- Directed by: Manuela Alberti
- Written by: Manuela Alberti
- Produced by: Lynda House Jim Stark
- Starring: Fabrizio Bentivoglio
- Cinematography: Geoffrey Hall
- Edited by: Ken Sallows
- Music by: Bruce Smeaton
- Production company: Panorama Film Studios
- Distributed by: Roadshow Films
- Release date: November 11, 1999;
- Running time: 92 minutes
- Country: Australia
- Language: English
- Box office: A$15,091 (Australia)

= The Missing (1999 film) =

The Missing is a 1999 Australian film about an Italian priest who visits Australia.

==Plot==
High-ranking Vatican priest Monsignor Tommaso (Fabrizio Bentivoglio) has a secret past he has tried to forget. On a working stint in Australia fifteen years earlier, he fathered a daughter, by Susan (Rebecca Frith). The daughter, Angela is now missing under mysterious circumstances, and with a series of unsolved murders in the area, her mother, Susan, fears she may have fallen victim to a serial killer. Tommaso travels to Melbourne, where he encounters mysterious Aboriginal tracker Willie (David Ngoombujarra), a man who has appeared in his dreams. Willie offers to help him find his daughter, and the two embark on a journey that will challenge Tommaso's faith and ultimately change his life forever.

==Cast==
- Fabrizio Bentivoglio as Tommaso
- David Ngoombujarra as Willie
- John Moore as Sutherland
- Rebecca Frith as Susan
- Fiorenzo Fiorentini as Valetti
- Syd Brisbane as Customs Official

==Production==

===Filming locations===
Filming locations included Melbourne, Parachilna in South Australia, Broken Hill in New South Wales, and Rome. The interior Vatican scenes were shot on location in Melbourne's State Library building. The Cathedral Room of Melbourne's ANZ Bank was also used as a stand-in for Vatican scenes. The Melbourne Showgrounds was the site for the unit in Melbourne.

==Reception==
David Stratton from The Movie Show said: "In the end, this is another fish out of water film - a European in the outback story.
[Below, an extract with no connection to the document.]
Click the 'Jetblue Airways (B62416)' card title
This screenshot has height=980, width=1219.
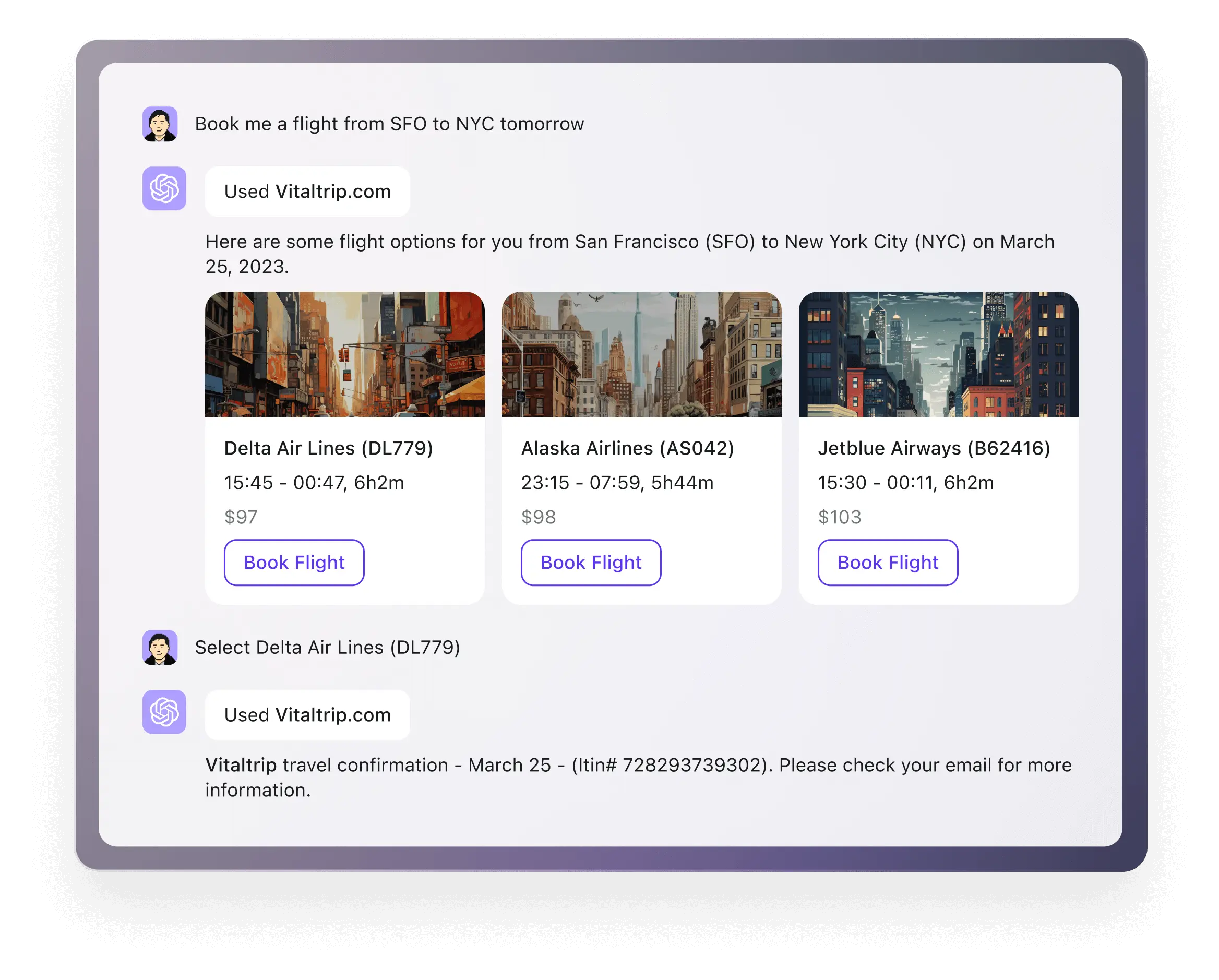point(934,448)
As the priest, a lost man both literally and symbolically, popular Italian actor Bentivoglio is rather uninspiring – but David Ngoombujarra more than makes up for his co-star's deficiencies with a commanding performance. Still, writer-director Manuela Alberti has come up with a scrappy piece of work which looks as if some significant bits and pieces wound up on the cutting room floor."
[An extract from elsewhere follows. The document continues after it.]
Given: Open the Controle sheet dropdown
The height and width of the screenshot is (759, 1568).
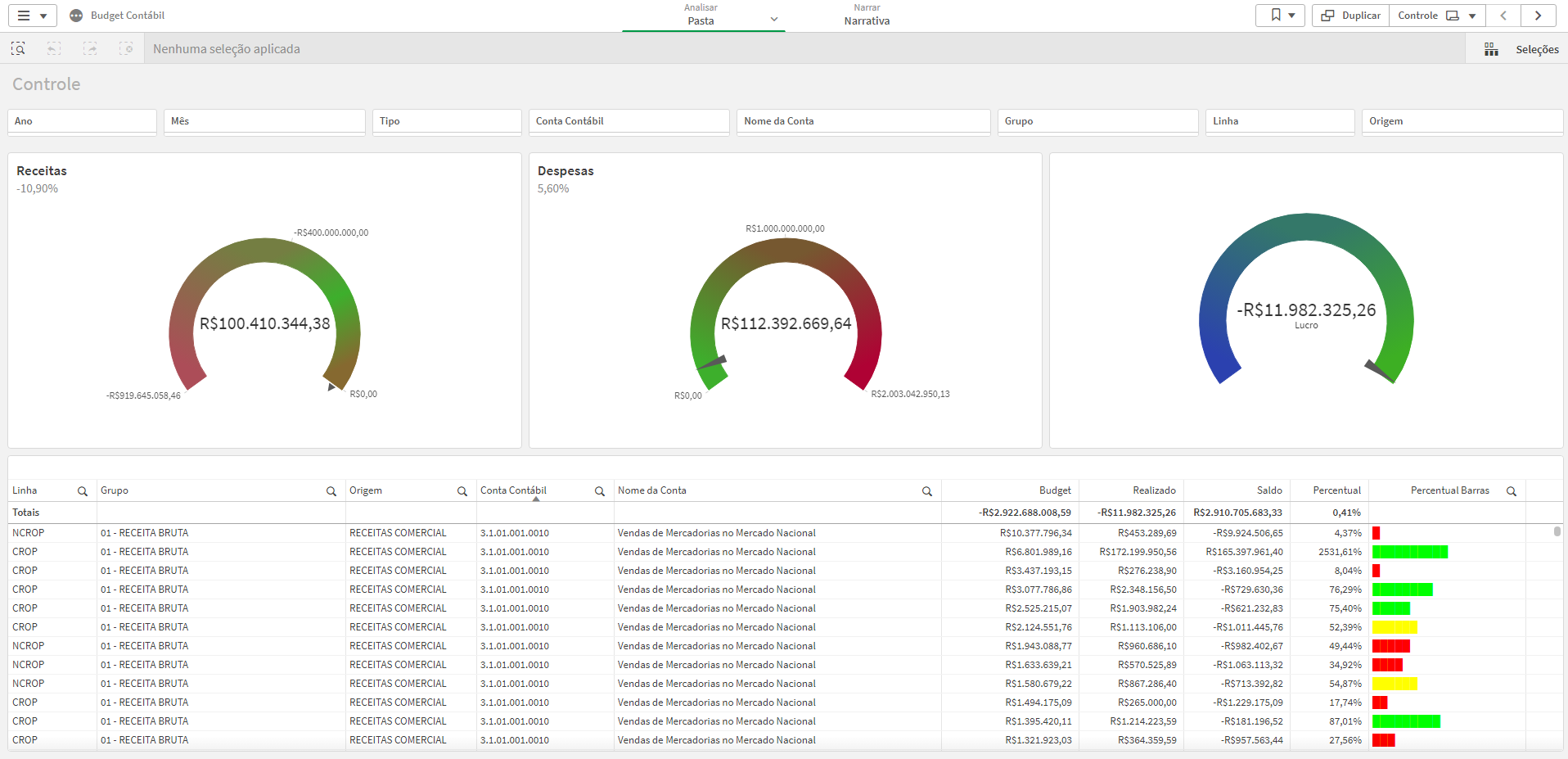Looking at the screenshot, I should point(1471,15).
Stratton's co-host Margaret Pomeranz stated : "It's not badly directed, it's not badly acted. David Ngoomgujarra is a find, he's very charismatic. Unfortunately the film fails to realise the assets it actually has and recklessly discards any likeable character just as they're starting to connect with an audience. This is an Australian film where all sorts of terrific ingredients have not ultimately come together to make any sort of real impact."